(Pixel coordinate grounding data)

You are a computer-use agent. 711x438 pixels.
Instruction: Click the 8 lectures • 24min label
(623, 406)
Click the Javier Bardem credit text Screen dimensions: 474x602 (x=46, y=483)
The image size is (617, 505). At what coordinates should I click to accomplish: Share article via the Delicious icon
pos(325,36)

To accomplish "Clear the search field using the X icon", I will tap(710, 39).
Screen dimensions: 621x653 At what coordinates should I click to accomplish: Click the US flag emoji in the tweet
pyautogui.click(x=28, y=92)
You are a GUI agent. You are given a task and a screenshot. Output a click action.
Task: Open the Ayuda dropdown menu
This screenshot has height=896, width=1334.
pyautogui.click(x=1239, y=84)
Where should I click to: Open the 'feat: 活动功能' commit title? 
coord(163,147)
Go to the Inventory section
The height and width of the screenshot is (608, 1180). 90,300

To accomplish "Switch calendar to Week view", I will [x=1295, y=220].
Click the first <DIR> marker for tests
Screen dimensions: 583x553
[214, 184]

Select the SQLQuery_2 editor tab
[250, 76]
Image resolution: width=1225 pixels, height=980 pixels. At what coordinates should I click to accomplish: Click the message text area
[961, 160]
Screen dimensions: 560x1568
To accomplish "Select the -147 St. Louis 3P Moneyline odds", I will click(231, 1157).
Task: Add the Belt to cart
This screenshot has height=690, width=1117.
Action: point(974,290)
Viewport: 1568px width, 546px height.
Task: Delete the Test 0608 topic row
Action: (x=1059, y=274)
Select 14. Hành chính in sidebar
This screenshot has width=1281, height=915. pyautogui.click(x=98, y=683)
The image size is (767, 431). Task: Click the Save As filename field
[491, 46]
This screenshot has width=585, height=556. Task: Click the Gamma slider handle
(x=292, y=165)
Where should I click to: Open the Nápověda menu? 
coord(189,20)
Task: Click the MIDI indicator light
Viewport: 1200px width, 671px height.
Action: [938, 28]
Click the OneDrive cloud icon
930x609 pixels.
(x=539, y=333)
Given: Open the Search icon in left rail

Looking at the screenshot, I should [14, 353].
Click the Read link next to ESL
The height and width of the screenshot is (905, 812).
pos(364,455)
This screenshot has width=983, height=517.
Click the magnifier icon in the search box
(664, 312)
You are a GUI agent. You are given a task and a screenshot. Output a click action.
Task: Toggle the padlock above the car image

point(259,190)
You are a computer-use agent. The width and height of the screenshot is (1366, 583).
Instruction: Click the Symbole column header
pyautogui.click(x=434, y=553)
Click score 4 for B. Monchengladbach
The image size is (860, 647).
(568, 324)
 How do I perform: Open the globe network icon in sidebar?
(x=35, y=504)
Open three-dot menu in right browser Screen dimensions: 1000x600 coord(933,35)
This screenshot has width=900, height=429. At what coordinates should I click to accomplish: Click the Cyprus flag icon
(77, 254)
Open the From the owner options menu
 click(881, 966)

## Exercise requirements
Copy out each line of the data above, exactly, if it lies between the line holding "Instruction: Click the 8" and the line holding "Task: Click the MIDI indicator light", inclusive; copy no other line.

## Result
Instruction: Click the 8 lectures • 24min label
(623, 406)
Click the Javier Bardem credit text Screen dimensions: 474x602 (x=46, y=483)
The image size is (617, 505). At what coordinates should I click to accomplish: Share article via the Delicious icon
pos(325,36)

To accomplish "Clear the search field using the X icon", I will tap(710, 39).
Screen dimensions: 621x653 At what coordinates should I click to accomplish: Click the US flag emoji in the tweet
pyautogui.click(x=28, y=92)
You are a GUI agent. You are given a task and a screenshot. Output a click action.
Task: Open the Ayuda dropdown menu
This screenshot has height=896, width=1334.
pyautogui.click(x=1239, y=84)
Where should I click to: Open the 'feat: 活动功能' commit title? 
coord(163,147)
Go to the Inventory section
The height and width of the screenshot is (608, 1180). 90,300

To accomplish "Switch calendar to Week view", I will [x=1295, y=220].
Click the first <DIR> marker for tests
Screen dimensions: 583x553
[214, 184]

Select the SQLQuery_2 editor tab
[250, 76]
Image resolution: width=1225 pixels, height=980 pixels. At what coordinates should I click to accomplish: Click the message text area
[961, 160]
Screen dimensions: 560x1568
To accomplish "Select the -147 St. Louis 3P Moneyline odds", I will click(231, 1157).
Task: Add the Belt to cart
This screenshot has height=690, width=1117.
Action: point(974,290)
Viewport: 1568px width, 546px height.
Task: Delete the Test 0608 topic row
Action: (x=1059, y=274)
Select 14. Hành chính in sidebar
This screenshot has width=1281, height=915. pyautogui.click(x=98, y=683)
The image size is (767, 431). Task: Click the Save As filename field
[491, 46]
This screenshot has width=585, height=556. Task: Click the Gamma slider handle
(x=292, y=165)
Where should I click to: Open the Nápověda menu? 
coord(189,20)
Task: Click the MIDI indicator light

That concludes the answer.